So what is the Law in relation to WRS?
Both statutory and common law consider WRS, with the latter fast evolving as individual cases set precedent. At their heart, lies the employer’s duty:
1. ‘To identify significant and foreseeable risks to employee health’, and
2. ‘To prevent harm to employee health that is foreseeable and caused by work’.
So how foreseeable a risk to health is work-related stress?
1. The opening statements suggest that WRS is prevalent and has real health effects. This is particularly the case within; education, human health and social work activities, public administration and defence, where WRS prevalence is above average (HSE, 2016).

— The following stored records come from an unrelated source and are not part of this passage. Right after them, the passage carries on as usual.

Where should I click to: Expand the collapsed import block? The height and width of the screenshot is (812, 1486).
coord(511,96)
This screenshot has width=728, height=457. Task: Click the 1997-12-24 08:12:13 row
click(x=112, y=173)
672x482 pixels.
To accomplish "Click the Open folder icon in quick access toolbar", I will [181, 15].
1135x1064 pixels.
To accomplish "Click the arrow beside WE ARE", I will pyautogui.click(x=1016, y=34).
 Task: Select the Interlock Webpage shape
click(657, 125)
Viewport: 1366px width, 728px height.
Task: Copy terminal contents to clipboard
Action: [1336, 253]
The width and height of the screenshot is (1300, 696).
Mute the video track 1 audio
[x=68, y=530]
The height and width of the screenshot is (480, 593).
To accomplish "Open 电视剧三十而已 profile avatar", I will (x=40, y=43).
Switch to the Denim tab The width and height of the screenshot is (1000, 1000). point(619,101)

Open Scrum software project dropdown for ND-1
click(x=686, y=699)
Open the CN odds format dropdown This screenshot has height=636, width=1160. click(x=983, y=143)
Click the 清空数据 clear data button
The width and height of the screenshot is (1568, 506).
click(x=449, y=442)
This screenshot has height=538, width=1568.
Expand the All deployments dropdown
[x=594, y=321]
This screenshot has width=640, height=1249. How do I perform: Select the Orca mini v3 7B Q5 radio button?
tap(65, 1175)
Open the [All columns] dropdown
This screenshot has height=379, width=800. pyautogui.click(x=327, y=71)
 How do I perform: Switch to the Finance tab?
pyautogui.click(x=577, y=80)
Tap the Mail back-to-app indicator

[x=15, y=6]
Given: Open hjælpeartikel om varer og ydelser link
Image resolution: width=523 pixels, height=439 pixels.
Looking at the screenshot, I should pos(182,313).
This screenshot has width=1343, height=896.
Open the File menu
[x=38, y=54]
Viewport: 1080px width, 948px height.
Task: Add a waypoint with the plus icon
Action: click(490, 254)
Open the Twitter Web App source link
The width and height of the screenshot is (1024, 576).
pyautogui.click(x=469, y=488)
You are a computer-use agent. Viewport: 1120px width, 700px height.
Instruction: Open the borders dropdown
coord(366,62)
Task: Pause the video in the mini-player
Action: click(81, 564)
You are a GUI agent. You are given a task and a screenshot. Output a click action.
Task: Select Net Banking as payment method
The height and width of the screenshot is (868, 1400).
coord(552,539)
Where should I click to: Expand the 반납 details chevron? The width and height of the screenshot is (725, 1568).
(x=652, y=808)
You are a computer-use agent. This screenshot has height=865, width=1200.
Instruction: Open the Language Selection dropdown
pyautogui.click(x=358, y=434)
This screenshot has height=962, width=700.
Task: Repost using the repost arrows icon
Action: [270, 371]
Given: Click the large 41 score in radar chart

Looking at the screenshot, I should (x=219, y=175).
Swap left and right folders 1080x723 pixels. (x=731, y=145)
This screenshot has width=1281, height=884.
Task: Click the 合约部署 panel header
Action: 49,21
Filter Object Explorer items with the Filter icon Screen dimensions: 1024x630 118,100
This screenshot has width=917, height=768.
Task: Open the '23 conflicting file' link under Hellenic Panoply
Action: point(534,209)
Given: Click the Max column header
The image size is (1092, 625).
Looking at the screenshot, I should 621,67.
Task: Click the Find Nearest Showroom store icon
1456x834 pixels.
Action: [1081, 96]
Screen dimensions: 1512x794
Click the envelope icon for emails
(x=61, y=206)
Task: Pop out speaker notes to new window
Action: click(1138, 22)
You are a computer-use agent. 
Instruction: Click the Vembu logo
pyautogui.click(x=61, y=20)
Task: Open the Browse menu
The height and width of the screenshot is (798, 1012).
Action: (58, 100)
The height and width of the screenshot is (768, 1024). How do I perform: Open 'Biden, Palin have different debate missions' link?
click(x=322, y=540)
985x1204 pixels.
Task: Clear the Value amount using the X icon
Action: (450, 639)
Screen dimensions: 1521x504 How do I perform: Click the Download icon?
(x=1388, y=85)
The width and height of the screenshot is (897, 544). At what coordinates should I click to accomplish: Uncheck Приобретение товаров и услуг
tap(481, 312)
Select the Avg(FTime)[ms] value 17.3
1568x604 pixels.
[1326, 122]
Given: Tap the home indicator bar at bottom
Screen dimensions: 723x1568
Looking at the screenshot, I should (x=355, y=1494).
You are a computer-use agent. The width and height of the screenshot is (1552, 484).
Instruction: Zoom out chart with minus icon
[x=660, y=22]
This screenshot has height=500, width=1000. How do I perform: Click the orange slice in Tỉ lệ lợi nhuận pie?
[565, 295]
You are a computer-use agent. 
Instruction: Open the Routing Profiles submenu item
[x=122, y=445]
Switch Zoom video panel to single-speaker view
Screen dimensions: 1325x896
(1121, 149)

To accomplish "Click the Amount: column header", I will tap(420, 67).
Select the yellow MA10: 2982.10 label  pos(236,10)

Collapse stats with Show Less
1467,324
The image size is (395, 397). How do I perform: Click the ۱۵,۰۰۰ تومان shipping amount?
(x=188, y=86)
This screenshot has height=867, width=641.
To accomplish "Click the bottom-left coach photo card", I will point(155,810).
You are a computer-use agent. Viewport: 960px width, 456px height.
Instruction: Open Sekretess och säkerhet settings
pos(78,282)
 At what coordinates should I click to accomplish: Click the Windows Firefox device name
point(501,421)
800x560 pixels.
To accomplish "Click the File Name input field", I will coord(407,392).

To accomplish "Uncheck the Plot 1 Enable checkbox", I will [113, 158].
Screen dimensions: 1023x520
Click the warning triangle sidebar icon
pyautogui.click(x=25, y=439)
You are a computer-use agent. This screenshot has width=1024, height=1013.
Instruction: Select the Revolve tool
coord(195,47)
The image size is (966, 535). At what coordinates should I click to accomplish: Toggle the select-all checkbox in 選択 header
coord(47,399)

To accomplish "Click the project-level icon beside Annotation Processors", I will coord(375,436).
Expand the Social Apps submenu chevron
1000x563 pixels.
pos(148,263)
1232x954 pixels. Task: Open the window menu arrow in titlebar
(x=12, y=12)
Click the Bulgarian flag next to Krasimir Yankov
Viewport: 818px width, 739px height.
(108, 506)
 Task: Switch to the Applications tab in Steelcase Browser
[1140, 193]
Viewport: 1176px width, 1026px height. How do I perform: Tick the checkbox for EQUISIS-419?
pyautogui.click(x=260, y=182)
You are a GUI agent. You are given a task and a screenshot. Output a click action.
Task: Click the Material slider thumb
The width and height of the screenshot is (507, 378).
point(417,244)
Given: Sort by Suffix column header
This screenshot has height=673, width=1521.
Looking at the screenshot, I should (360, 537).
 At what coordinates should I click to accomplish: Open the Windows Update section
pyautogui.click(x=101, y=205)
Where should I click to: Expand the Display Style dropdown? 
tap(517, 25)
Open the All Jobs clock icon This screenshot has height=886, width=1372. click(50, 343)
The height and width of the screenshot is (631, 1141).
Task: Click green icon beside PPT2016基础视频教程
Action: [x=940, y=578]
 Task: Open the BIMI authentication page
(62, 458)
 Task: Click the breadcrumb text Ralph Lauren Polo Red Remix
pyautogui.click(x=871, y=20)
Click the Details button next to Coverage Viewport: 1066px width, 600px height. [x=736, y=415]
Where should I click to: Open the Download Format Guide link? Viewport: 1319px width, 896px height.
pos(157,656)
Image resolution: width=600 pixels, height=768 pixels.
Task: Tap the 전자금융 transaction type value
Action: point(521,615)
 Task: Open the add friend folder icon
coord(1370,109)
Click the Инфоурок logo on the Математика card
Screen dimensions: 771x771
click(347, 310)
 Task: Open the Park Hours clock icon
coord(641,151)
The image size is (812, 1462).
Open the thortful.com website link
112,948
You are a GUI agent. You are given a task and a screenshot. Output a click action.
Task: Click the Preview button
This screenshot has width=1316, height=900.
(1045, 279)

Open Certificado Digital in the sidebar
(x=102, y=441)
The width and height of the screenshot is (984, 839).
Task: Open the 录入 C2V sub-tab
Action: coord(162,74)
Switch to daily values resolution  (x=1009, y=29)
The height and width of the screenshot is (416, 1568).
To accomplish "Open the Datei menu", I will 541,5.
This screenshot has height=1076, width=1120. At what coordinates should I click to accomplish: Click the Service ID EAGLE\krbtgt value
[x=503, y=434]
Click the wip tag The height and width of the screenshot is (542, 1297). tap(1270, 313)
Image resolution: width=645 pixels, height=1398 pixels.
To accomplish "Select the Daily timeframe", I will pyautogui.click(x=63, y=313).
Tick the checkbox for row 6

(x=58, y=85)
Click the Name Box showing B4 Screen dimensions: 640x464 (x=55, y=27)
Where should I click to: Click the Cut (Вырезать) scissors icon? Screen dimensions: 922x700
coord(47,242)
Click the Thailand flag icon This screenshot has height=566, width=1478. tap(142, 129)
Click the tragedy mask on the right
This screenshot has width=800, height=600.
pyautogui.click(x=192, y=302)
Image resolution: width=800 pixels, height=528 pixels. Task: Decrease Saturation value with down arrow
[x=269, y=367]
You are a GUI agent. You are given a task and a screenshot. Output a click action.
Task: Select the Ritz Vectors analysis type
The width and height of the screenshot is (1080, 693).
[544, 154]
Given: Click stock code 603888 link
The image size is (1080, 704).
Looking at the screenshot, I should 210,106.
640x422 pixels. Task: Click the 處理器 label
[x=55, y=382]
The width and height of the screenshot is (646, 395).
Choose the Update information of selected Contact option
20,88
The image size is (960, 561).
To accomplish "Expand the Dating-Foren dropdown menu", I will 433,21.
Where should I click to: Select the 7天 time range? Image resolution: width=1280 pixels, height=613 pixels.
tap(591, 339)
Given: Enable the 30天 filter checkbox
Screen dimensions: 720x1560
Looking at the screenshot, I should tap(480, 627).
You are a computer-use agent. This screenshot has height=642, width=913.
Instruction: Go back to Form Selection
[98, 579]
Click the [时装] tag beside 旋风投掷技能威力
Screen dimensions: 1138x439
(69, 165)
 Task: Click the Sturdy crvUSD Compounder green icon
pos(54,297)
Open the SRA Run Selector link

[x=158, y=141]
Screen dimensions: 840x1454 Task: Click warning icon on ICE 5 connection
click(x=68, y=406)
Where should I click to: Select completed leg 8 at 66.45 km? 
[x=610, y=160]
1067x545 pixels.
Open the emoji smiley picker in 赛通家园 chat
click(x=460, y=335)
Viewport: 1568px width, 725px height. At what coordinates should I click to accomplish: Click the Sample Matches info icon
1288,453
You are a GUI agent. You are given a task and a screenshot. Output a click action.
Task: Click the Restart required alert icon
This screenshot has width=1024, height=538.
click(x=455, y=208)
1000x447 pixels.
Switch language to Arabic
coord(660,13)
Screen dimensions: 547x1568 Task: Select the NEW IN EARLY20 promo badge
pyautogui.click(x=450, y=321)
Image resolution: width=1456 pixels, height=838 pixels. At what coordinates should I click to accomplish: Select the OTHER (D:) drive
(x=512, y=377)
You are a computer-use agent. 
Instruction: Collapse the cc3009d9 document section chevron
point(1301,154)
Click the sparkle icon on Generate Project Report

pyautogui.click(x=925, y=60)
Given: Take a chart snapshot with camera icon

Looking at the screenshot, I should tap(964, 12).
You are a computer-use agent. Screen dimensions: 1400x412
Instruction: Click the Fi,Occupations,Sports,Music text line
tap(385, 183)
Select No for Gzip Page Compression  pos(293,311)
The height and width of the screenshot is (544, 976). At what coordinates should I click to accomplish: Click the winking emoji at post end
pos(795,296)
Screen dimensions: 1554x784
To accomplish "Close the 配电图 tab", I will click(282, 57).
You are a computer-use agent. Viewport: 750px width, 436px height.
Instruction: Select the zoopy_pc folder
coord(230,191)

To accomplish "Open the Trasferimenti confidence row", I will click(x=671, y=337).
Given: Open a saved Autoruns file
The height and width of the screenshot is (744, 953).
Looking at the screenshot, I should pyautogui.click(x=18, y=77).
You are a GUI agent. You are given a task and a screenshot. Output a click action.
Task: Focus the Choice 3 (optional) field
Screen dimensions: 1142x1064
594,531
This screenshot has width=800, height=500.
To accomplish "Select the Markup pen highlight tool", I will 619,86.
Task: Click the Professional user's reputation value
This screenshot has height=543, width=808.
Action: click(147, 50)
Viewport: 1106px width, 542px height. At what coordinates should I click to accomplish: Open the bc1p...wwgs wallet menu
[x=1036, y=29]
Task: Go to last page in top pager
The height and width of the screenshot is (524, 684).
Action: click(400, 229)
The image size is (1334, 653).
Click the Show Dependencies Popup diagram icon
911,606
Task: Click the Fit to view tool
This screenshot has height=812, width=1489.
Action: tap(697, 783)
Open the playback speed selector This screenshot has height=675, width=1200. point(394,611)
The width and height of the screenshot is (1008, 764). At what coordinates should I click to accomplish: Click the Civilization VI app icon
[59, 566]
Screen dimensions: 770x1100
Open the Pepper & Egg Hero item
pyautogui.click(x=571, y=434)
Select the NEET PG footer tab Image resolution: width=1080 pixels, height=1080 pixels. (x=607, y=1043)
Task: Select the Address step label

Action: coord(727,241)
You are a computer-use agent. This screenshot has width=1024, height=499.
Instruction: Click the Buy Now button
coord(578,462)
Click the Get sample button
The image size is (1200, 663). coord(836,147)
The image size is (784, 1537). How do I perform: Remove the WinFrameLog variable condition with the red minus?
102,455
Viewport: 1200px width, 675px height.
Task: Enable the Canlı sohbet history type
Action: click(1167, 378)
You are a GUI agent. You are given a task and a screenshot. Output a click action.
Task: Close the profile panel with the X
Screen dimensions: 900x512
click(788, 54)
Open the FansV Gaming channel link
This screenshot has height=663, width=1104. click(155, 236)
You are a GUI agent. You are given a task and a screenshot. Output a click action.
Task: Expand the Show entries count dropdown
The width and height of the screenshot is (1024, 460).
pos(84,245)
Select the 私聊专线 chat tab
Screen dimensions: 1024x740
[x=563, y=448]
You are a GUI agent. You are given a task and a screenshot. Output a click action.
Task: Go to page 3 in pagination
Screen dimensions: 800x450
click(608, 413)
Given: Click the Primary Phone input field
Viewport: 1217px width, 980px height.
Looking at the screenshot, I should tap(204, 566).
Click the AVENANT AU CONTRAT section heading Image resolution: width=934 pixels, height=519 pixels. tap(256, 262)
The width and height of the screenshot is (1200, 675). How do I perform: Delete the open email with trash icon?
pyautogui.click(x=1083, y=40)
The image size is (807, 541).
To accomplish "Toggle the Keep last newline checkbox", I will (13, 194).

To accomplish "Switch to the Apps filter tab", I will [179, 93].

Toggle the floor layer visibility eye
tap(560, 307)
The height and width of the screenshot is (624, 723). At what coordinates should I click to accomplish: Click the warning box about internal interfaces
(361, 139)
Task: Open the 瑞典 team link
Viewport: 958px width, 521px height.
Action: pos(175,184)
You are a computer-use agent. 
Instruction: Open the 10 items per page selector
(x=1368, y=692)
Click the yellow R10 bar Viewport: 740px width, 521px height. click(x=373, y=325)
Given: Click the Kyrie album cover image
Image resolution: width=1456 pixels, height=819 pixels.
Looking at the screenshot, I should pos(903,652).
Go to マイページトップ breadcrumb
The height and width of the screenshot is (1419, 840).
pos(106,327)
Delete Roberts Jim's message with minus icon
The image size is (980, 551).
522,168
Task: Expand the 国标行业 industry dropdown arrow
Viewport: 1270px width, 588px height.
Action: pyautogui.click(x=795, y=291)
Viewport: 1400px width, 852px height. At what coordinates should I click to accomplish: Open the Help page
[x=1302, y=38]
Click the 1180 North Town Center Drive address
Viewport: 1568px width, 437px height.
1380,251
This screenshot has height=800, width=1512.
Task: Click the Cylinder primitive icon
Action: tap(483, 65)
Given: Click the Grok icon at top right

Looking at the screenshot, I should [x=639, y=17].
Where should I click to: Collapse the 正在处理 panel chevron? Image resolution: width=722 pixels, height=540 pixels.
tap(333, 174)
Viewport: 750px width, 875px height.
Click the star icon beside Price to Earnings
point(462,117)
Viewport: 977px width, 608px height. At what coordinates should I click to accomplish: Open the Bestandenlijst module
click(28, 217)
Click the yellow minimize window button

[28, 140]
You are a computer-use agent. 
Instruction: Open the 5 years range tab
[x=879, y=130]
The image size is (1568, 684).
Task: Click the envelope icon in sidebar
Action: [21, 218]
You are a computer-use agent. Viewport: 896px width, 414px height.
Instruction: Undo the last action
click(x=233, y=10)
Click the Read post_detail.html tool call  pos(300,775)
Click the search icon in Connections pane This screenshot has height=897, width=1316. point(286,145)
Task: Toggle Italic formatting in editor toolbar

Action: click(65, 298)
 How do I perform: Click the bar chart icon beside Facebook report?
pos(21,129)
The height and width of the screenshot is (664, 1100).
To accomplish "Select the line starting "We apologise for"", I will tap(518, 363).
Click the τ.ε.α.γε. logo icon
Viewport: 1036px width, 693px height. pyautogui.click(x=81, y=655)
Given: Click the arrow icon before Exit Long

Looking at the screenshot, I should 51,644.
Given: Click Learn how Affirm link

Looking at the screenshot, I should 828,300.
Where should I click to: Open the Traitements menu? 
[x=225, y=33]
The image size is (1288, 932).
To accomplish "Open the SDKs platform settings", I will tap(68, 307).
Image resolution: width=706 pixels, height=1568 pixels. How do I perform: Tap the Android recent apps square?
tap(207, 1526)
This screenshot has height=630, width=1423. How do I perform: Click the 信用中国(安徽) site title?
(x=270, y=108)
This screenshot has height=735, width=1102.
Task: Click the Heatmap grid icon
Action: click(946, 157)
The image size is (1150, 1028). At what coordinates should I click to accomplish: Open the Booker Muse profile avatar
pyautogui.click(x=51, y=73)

Of note, WRS is particularly prevalent within those classed as professionals within these sectors.
2. With an employer’s duty to identify risks and ‘to consult with employees on health and safety matters’, following the HSE’s current risk assessment guidelines for WRS helps identify concerns, causes and solutions.
3. Although employers can expect employees to withstand normal work pressures, employers should be vigilant of the potential causes and signs of WRS. These include one-off and ongoing abnormal pressures within an individual’s workplace, e.g., inadequate staffing, unclear expectations, or changes in an employee, e.g., their appearance, social interactions, behavioural patterns and performance.
In all, the statistics and evolving common law tells us that if an employer; accepts WRS as a health and safety issue, asks employees about WRS, and knows what to look for, WRS becomes more foreseeable. This not only enables employers to meet their duty to protect employees from WRS by taking reasonable care in managing the workplace, but also to gain the increasingly recognised business benefits of a healthy workforce.
We hope that the above article has been of interest and of benefit to your organisation.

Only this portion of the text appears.